Epstein’s donations to OSU’s Wexner Center for the Arts also dragged business mogul, mega-philanthropist, and OSU trustee Leslie Wexner back into the news. In July 2007, OSU initially reported a $2.5 million gift from the COUQ Foundation, Inc., of which Epstein was a director and officer. As IP’s Debra Nussbaum Cohen noted, Wexler provided the entire corpus of the foundation. However, OSU’s review found that this gift, which supported a renovation of the Woody Hayes Athletic Center, came from the Wexner Children’s Trust and the Leslie H. Wexner Charitable Fund, and not from Epstein.

2. A willingness to take a financial hit. Revoking a gift can be an expensive proposition. Even the due diligence of determining how to proceed can be costly. In the case of OSU, hiring an outside firm to spend nine months digging through 20 years worth of analog records came with a price tag of $98,000, according to OSU spokesman Ben Johnson. 

3. Erring on the side of generosity. Last year, Harvard announced it would donate the unspent portion of the roughly $9 million in Epstein donations to victim’s organizations. This total amounted to $186,000. “The majority of Epstein’s gifts were designated for current use, not as endowed funds, and nearly all were spent years ago for their intended purposes in support of research and education,” said President Lawrence S. Bacow in defending the skimpy payout.

OSU, on the other hand, included a $75,000 pledge that it never officially received in its $336,000 donation to the Ohio Attorney General’s Human Trafficking Initiative. Moreover, rather than use restricted donor funds, tuition or tax dollars, the school identified discretionary funds to make the donation to compensate for funds it had spent some 20 years ago.

4. Values transcend timing. Schools like MIT accepted Epstein’s cash after he pleaded guilty in Florida in 2008 to a state charge of soliciting a minor for prostitution. Four years after Epstein’s conviction, MIT President Rafael Reif personally approved a donation and went so far as to sign a thank-you note to Epstein. Meanwhile, institutions like Harvard, while justifying administrators’ decision to keep the money, noted it accepted Epstein’s donations before his conviction.

Epstein’s gifts to OSU, which came between 1990 to 1997, were made “at least two decades ago, and many years before any questions about Epstein surfaced,” the statement read. Nonetheless, OSU determined that “retaining these gifts would not be consistent with the university’s values.”
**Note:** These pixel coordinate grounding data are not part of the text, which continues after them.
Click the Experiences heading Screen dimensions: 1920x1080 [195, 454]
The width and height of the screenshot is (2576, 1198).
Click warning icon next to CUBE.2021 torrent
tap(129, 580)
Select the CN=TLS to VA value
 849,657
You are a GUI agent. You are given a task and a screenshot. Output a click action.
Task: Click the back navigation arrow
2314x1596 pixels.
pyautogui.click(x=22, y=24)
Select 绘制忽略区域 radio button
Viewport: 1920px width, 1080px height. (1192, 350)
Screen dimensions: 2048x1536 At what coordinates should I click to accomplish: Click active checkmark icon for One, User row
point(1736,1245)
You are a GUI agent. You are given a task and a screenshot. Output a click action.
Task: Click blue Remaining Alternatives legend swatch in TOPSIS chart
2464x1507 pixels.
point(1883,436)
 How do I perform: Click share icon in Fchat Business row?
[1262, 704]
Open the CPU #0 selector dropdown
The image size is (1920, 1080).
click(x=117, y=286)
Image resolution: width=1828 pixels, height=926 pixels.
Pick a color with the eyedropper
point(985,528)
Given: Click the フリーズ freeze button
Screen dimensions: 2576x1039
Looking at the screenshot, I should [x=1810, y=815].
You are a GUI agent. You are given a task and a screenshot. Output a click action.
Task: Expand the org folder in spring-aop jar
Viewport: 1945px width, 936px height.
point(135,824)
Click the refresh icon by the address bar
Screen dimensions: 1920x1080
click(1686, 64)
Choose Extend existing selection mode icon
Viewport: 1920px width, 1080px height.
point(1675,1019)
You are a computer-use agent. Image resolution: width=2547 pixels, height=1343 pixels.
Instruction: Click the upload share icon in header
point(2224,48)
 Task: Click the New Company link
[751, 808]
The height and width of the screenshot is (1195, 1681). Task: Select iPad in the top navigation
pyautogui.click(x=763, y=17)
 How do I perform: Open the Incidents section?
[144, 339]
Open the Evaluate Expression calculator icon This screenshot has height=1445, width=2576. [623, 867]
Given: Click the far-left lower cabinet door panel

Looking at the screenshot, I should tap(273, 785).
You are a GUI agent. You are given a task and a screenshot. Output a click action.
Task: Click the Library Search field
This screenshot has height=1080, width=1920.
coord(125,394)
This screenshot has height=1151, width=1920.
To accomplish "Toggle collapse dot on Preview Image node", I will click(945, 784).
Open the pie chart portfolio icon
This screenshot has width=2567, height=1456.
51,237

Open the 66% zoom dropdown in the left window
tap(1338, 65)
5. A transfer, not a return. In 2014, UCLA announced it would return Donald Sterling’s initial payment of $425,000 and reject the remainder of his $3 million pledge made to support basic kidney research by the UCLA Division of Nephrology after the then-owner of the local basketball team made racist comments about Magic Johnson. A noble move, no doubt, until you view the action through the lens of effective altruism.

Donald Sterling is worth approximately $3.6 billion. That $425,000 is a rounding error to him. An effective altruist would argue that UCLA would have made a far greater impact if it donated that money to an anti-racism organization.

6. A clean break. OSU made a clean break from Epstein. However, when it comes to toxic donations from the Sacklers, we’re seeing institutions like the University of Connecticut keep the money and redirect it toward opioid addiction treatment and education efforts at the school. This is a laudable sign of progress, an effective altruist would argue, but why not direct the funding toward fully operational organizations that are already doing this kind of work? Moreover, holding on to the cash can lead to a host of thorny ethical questions.

Last year, Tufts University announced it would remove the Sackler name from its buildings at programs, making it the first school to do so. The university will not return the money, however, a move that Forbes’ Evan Gerstmann called hypocritical. Noting that Spelman College returned Bill Cosby’s donations, Gerstmann wrote, “moral redemption doesn’t come for free… Tufts has made it abundantly clear that all this is about appearances and politics, not morality.”

A follow-up post will take a closer look at Tufts’ approach, and in the process, hopefully surface some takeaways for organizations struggling with how to handle toxic donations.